Tour in quattro date tra orchidee selvatiche, rose antiche, piante acquatiche e agrumi medicei.

Orchidee selvatiche, antiche varietà di rose, lussureggianti ninfee, la vastissima e secolare collezione di agrumi medicei esposta all'aria aperta: sono alcuni dei più preziosi ospiti del Giardino di Boboli, che a partire da adesso per tutta l'estate, con il tempo della fioriture, diventano i protagonisti indiscussi del parco cinquecentesco, con i loro colori sgargianti e le loro forme particolari.

Alla scoperta di questi tesori botanici è dedicata una serie di visite guidate, con inizio alle ore 10:30 all'interno del giardino, a cura dei tecnici giardinieri.

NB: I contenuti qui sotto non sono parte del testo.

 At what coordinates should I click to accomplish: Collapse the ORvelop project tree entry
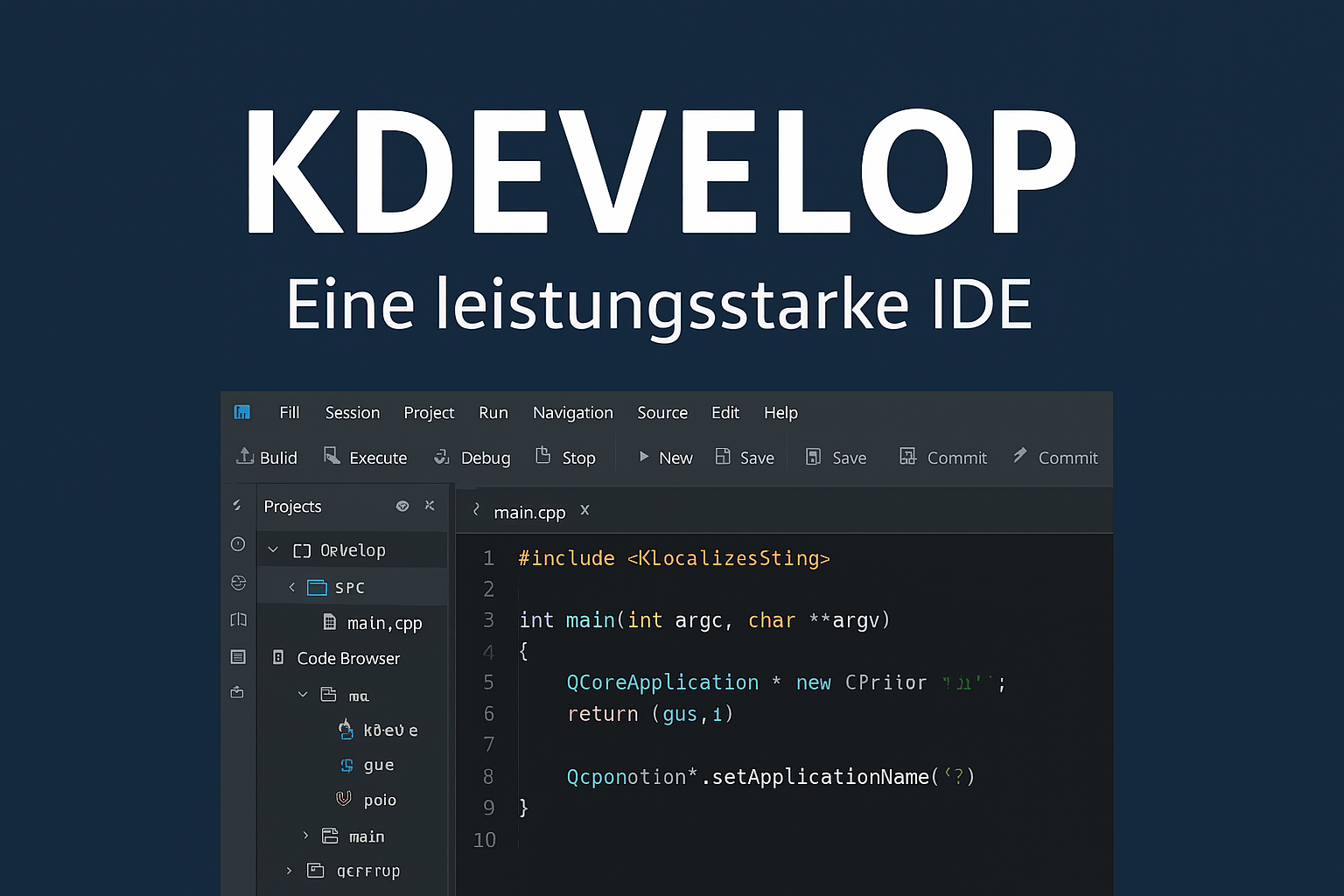(x=273, y=550)
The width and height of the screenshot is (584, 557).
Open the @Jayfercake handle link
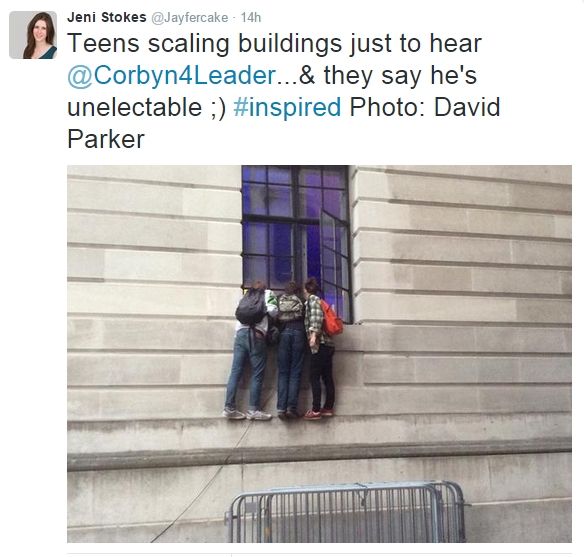click(189, 18)
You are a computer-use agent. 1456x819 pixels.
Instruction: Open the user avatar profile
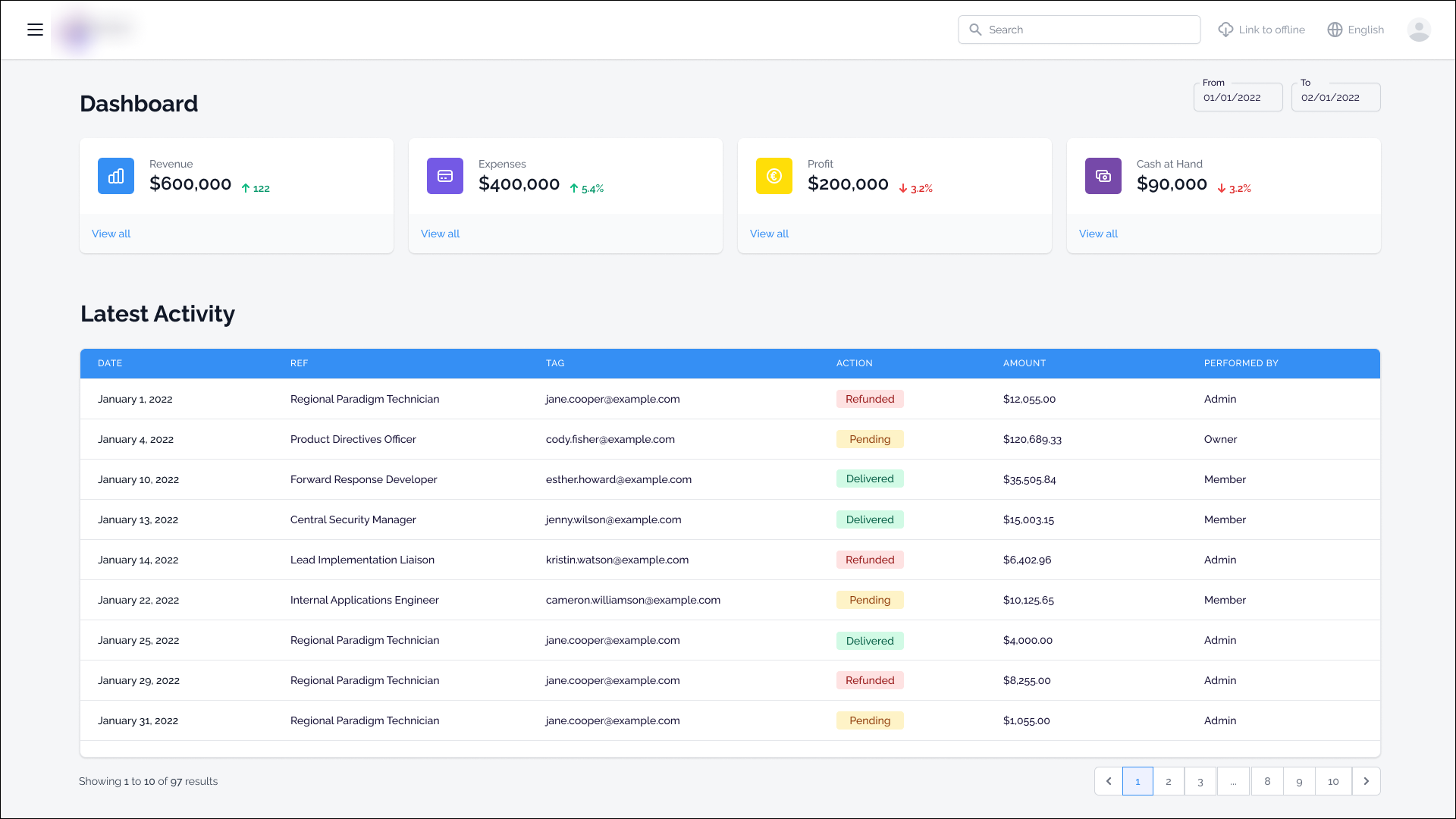(1419, 30)
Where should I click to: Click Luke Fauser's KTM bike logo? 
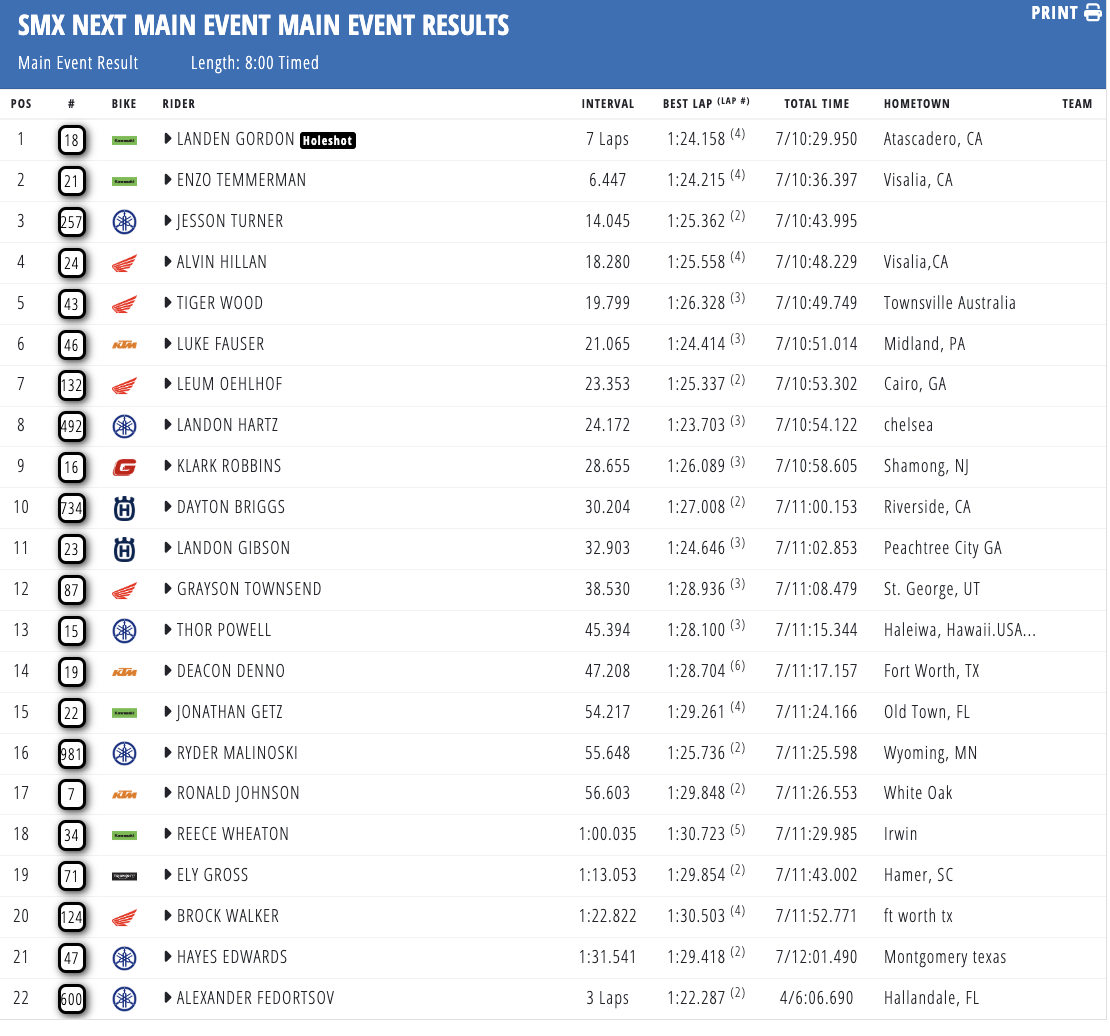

Si parte giovedì 16 maggio: il primo appuntamento sarà con le orchidee selvatiche, la cui presenza in svariati prati del parco è stata accertata fin dall’Ottocento. La prima segnalazione di Orchidacee in Boboli è del 1716, nei manoscritti dell’illustre botanico Pier Antonio Micheli. I soci della Sezione fiorentina del G.I.R.O.S., Gruppo Italiano Ricerca Orchidee Spontanee, hanno eseguito nelle stagioni 2018 e 2019 un censimento all’interno del Giardino di Boboli, rivelando che i il patrimonio totale di orchidee è di tredici specie e una variante cromatica, per un totale di quasi 2000 esemplari.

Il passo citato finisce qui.